** Page excerpt **

This function picks the optimal lambda
in a solution path using the
BIC criteria.
Usage
BIC_Pick(
y_vec,
x_mat,
solution_path,
real_logit_vec,
k_n,
a = 1,
bic_kn = k_n,
complex_bound
)
Arguments
- y_vec
response vector, 0 for control, 1 for case. n = length(y_vec) is the number of observations.
- x_mat
covariate matrix, consists of two parts. dim(x_mat) = (n, h + p * kn) First h columns are for demographical covariates(can include an intercept term) Rest columns are for p functional covariates, each being represented by a set of basis functions resulting kn covariates.
- solution_path
A solution path from function
Logistic_FAR_Path
- real_logit_vec
NOT used in this function
- k_n
number of basis functions.(This is also number of covariates in each group)

** Actions to take **
1) Summarize the BIC_Pick documentation in two sentences.
2) Edit the BIC_Pick documentation between "- solution_path" and "in each group)", inclusive, changing "basis functions" to "spline functions" wherever it appears.
3) Pick up the BIC_Pick documentation where it stops and continue it.
The lines after this point are separate material and are not part of the BIC_Pick documentation.

** Data extract **
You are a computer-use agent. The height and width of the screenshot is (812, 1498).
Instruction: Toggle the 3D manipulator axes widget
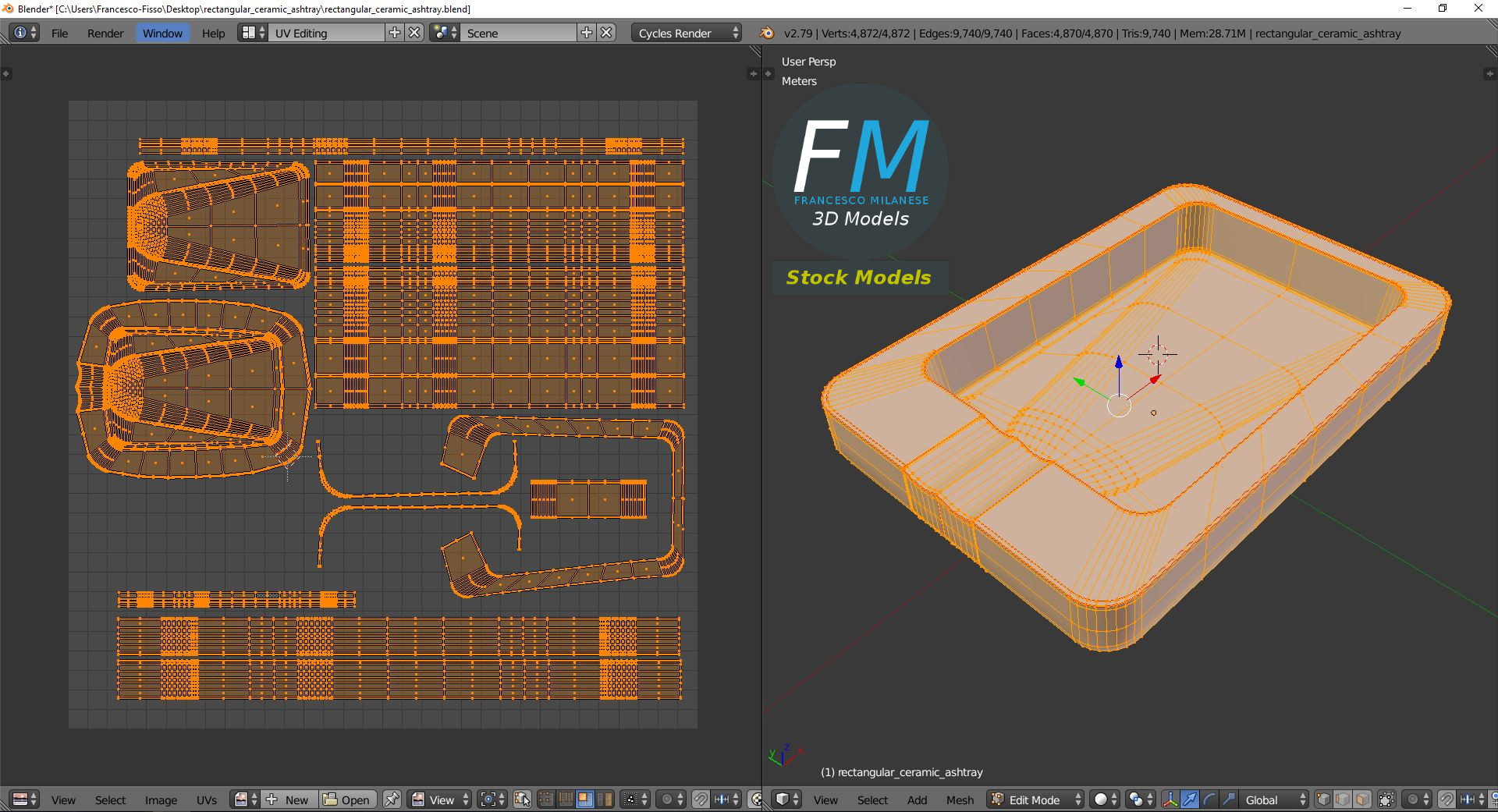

** Responses to the exercise **
1) The BIC_Pick function picks the optimal lambda in a solution path using the BIC criteria. Its arguments include a response vector of 0 for control and 1 for case, a covariate matrix of demographical and functional covariates, a solution path from Logistic_FAR_Path, a real_logit_vec that the function does not use, and k_n, the number of basis functions.

2)
- solution_path
A solution path from function
Logistic_FAR_Path
- real_logit_vec
NOT used in this function
- k_n
number of spline functions.(This is also number of covariates in each group)

3)
- a
a scalar adjusting the loglik in the first part of BIC
- bic_kn
a scalar adjusting the model complexsity part of BIC
- complex_bound
Numeric, the upper bound of the model complexsity to be considered. If not supplied, all functional covariates will be considered. In the case of
p > n
, this may lead to model saturation which makes the BIC cirteria favor a much more complex model because it offers near-perfect fitting results on the training set.
BIC
In this function, BIC is defined as
$$
BIC = 1 / a * loglik + df * log(n) / bic_kn
,
$$
where df
is the degree of freedom of the model. In this case, it's the number
of active covariates in the functional part of x_mat
. Since the algorithm form
the problem into a group lasso scenario, here the number of active covariates equals
to the number of active functional \(x(t)\) times the number of basis functions k_n
.